At a previous company, we too would administer a technical test. Our pass rate was close to what was described in the article (40% for ours vs 25%). However, our test was incredibly simple. At most, it should have take a competent developer two hours to complete [including writing comments and a README].
The assignment was to read a file containing a list of numbers (some formatted incorrectly, so there was some very simple parsing logic involved), call an API using each correctly formatted number as a parameter, and store what the API returned to a file. I am to this day stunned that 60% of people who passed a phone screen could not solve this task. Note that we gave them the input file, so it wasn't a matter of an edge case tripping them up or them getting one input file but the test input file having some other edge case.
My point here is that it may be possible to get the same screening value with much less investment from the candidate.
I hate the assumption that "this should take 2 hours", as I have been given tests like that. It involved setting up a oAuth token for Instagram or some similar service. I wasted two hours trying to get that done only to be told that I would have to wait a week for it to be approved.
I am sure half of these things are never thought through. In Python setting up a new project and downloading dependencies may involve needing to install a load of other crap and often takes more than two hours. Some libraries are incompatible with others.
If you are making assumptions that the test will take two hours, make sure that it involves minimal dependencies on third party stuff.

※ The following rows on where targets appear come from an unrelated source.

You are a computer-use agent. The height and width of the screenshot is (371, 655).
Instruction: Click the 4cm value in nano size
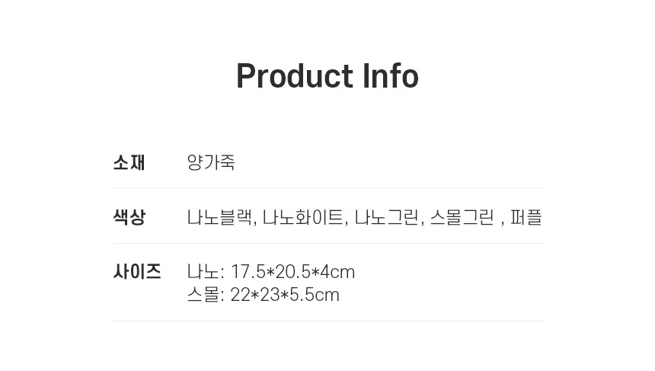click(337, 272)
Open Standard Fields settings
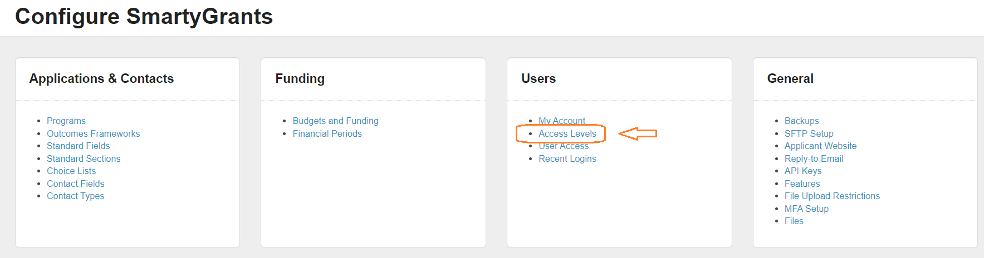 pyautogui.click(x=78, y=146)
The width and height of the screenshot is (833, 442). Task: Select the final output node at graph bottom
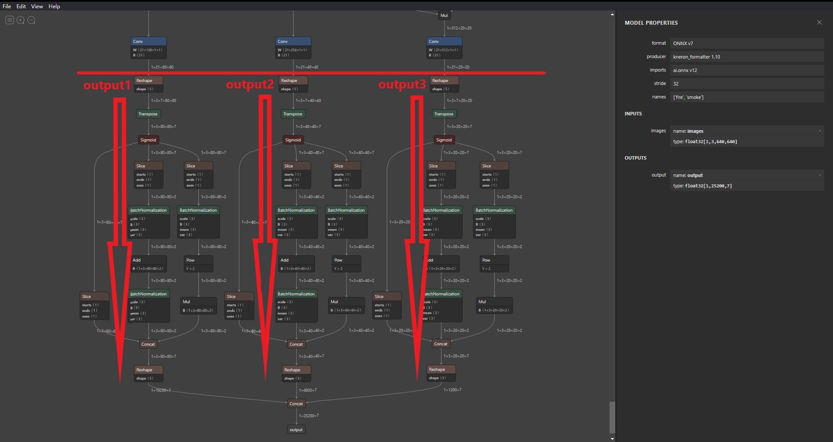click(x=296, y=429)
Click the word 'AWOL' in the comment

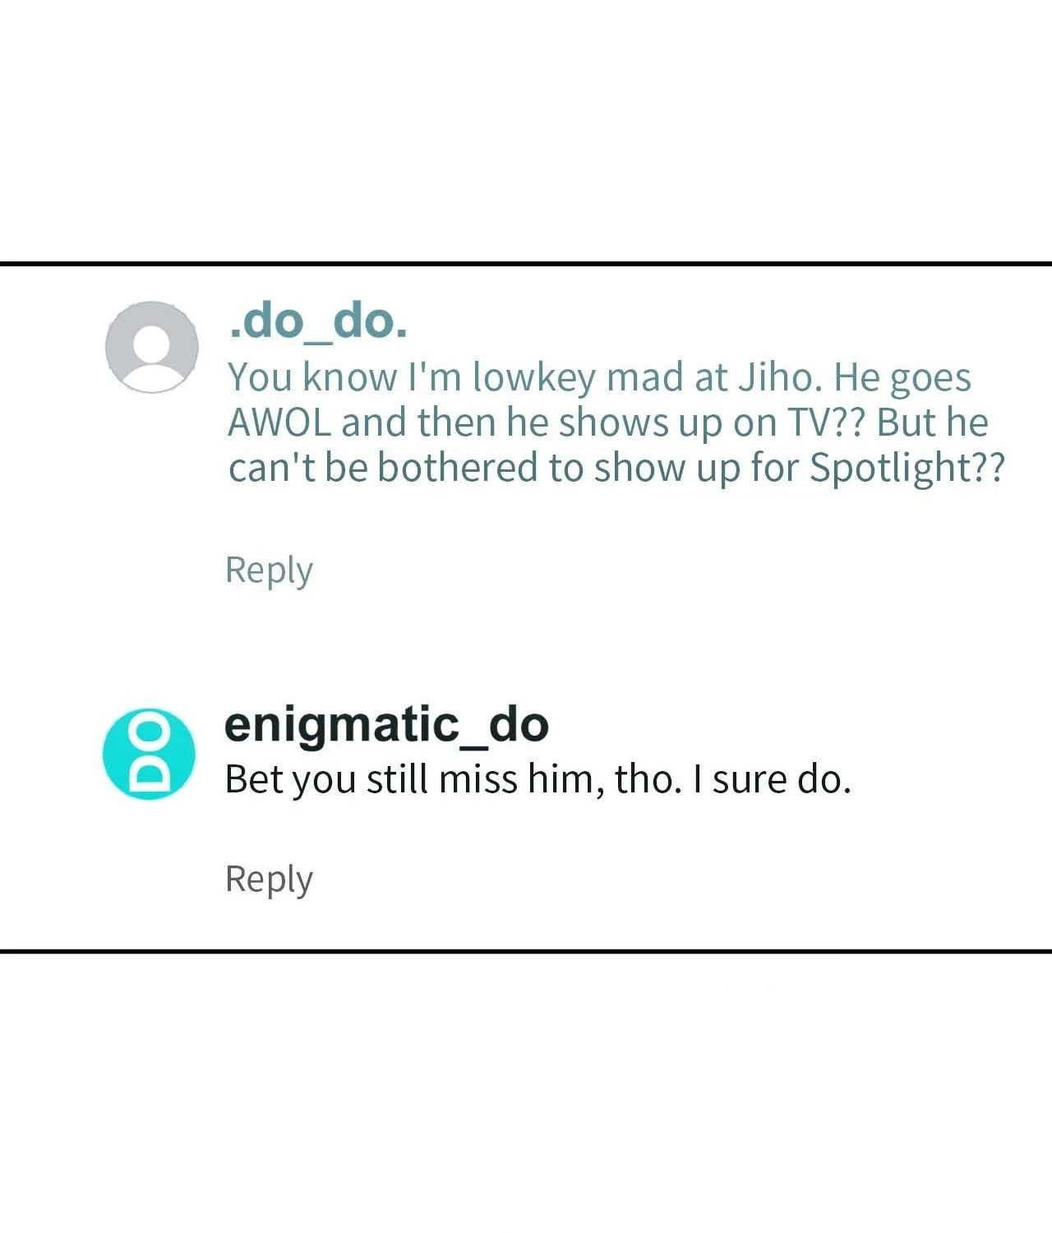pos(279,423)
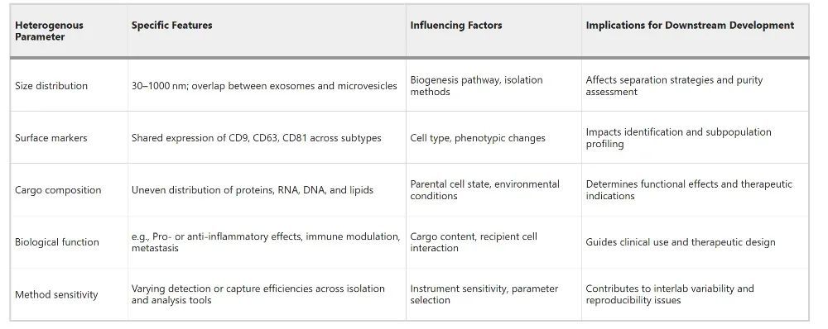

Hate it all you want. In this case, it's true. There are no hidden factors in my description. There was no token and it was a public API.
I'm sorry you've been burned, but that doesn't mean there aren't tests that actually take < 2 hours. I can't speak to every language, but what modern toolset can't open an input file, make an http(s) call, and write to a file?
I also don't understand why we shouldn't figure out how long something takes before administering it. Several people took the test and the time ranged from 15 minutes to an hour and a half, depending on language and experience level. I will say that if someone couldn't do it in 2 hours, they wouldn't have been a good fit for the team. If several team members took it, of course we're going to make an assumption about how long it takes.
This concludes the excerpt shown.